### Required work
Reproduce the material below from the line containing "Open Learn more" through the end, that line included and requests kept, adding 103 to every number in the answers (the viewport dimensions and the click coordinates). Leave the pictures out of your answer.
------------------------------------
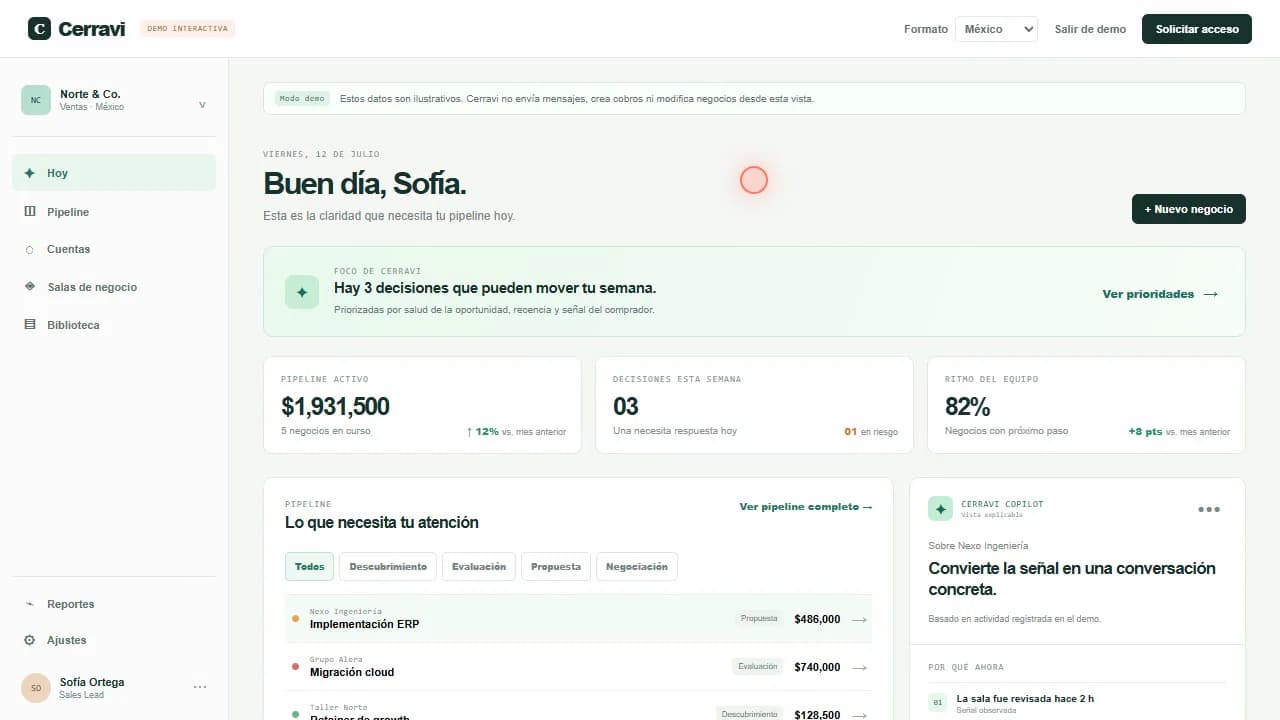Viewport: 1280px width, 720px height.
Task: Click the arrow on Migración cloud row
Action: (859, 667)
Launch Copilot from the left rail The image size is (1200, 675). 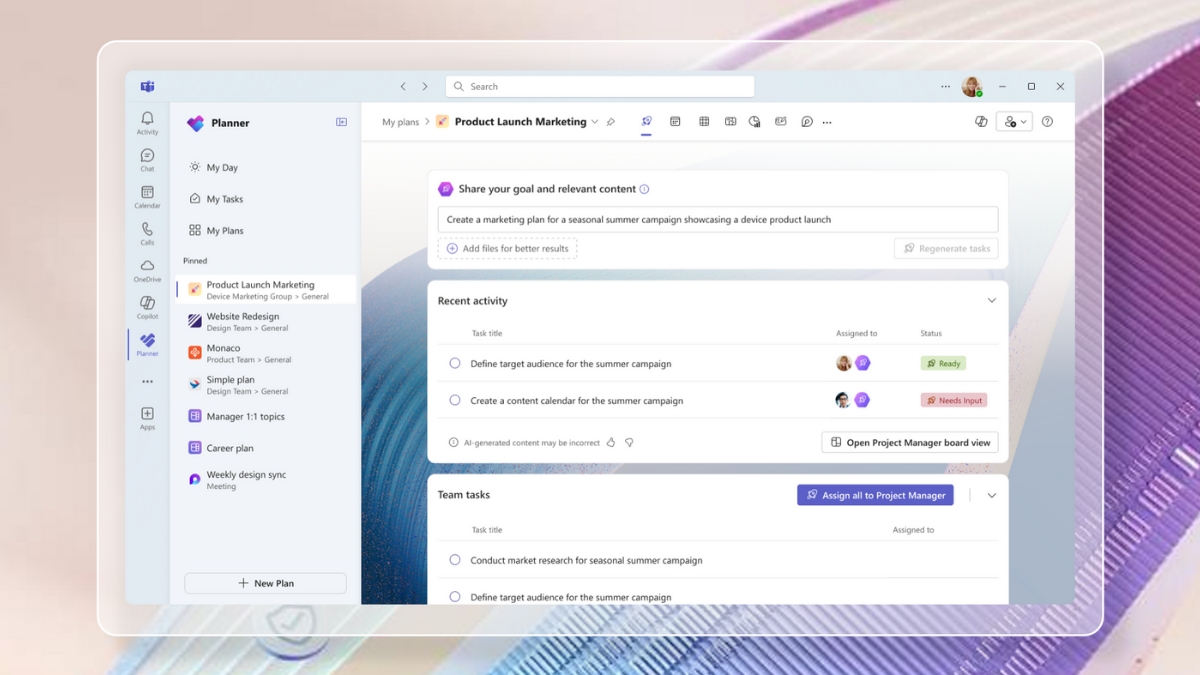147,307
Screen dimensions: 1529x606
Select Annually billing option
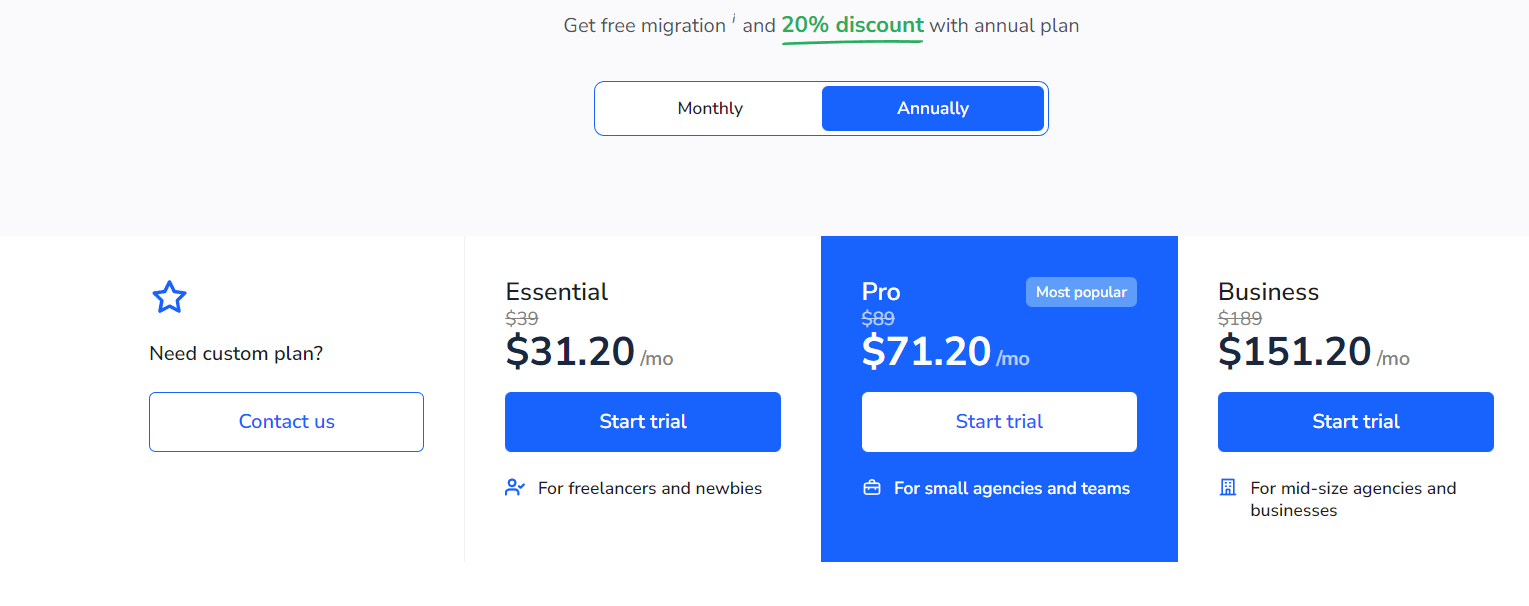tap(932, 108)
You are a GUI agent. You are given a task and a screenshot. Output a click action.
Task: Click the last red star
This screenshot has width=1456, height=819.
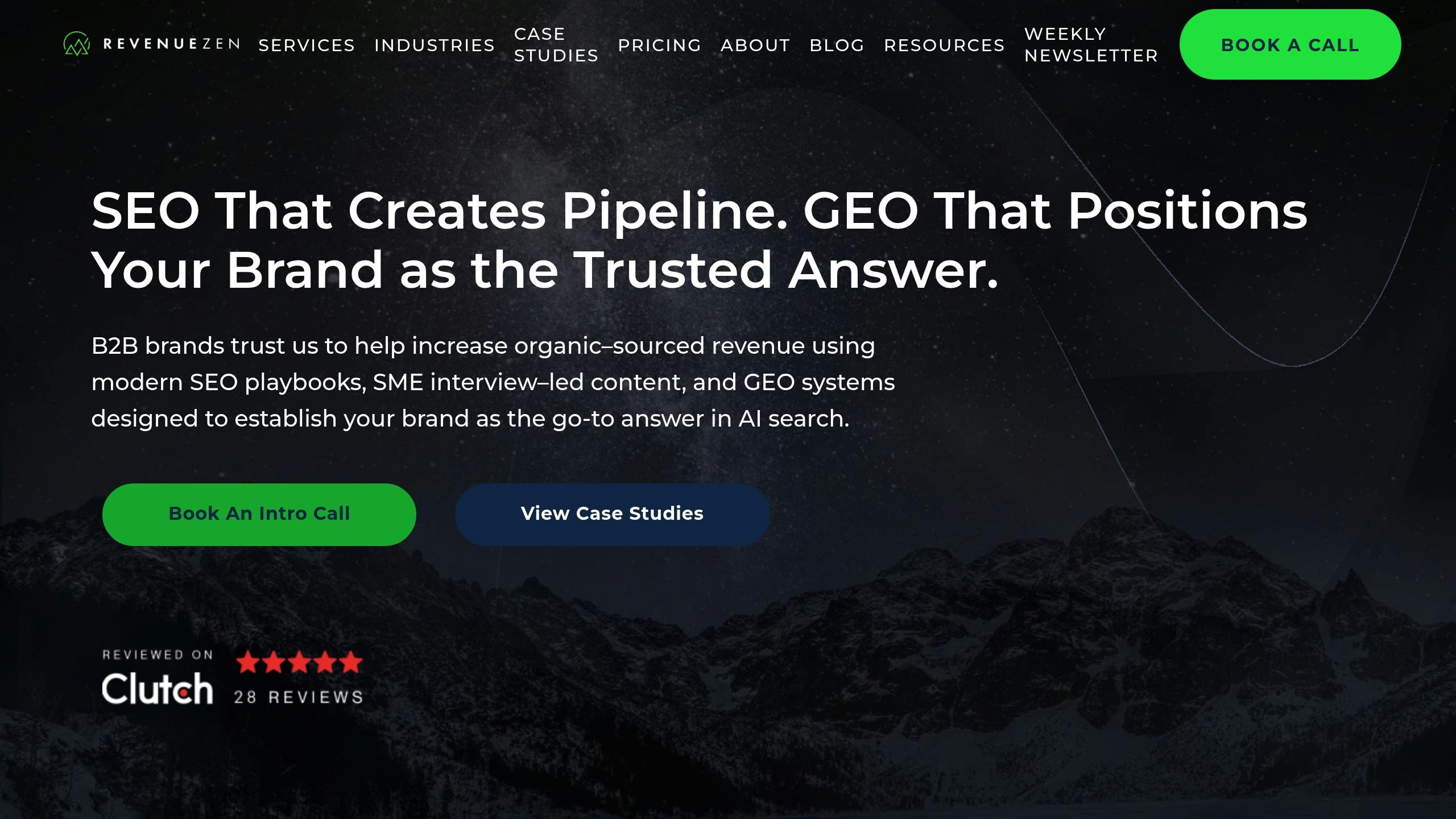(x=350, y=663)
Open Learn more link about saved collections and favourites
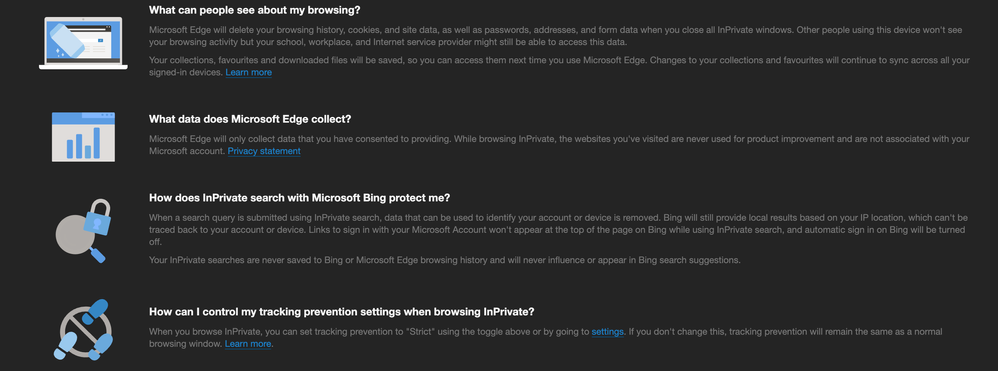Viewport: 998px width, 371px height. 248,73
------------------------------------
### Answer to the task
Open Learn more link about saved collections and favourites
Viewport: 1101px width, 474px height. 351,176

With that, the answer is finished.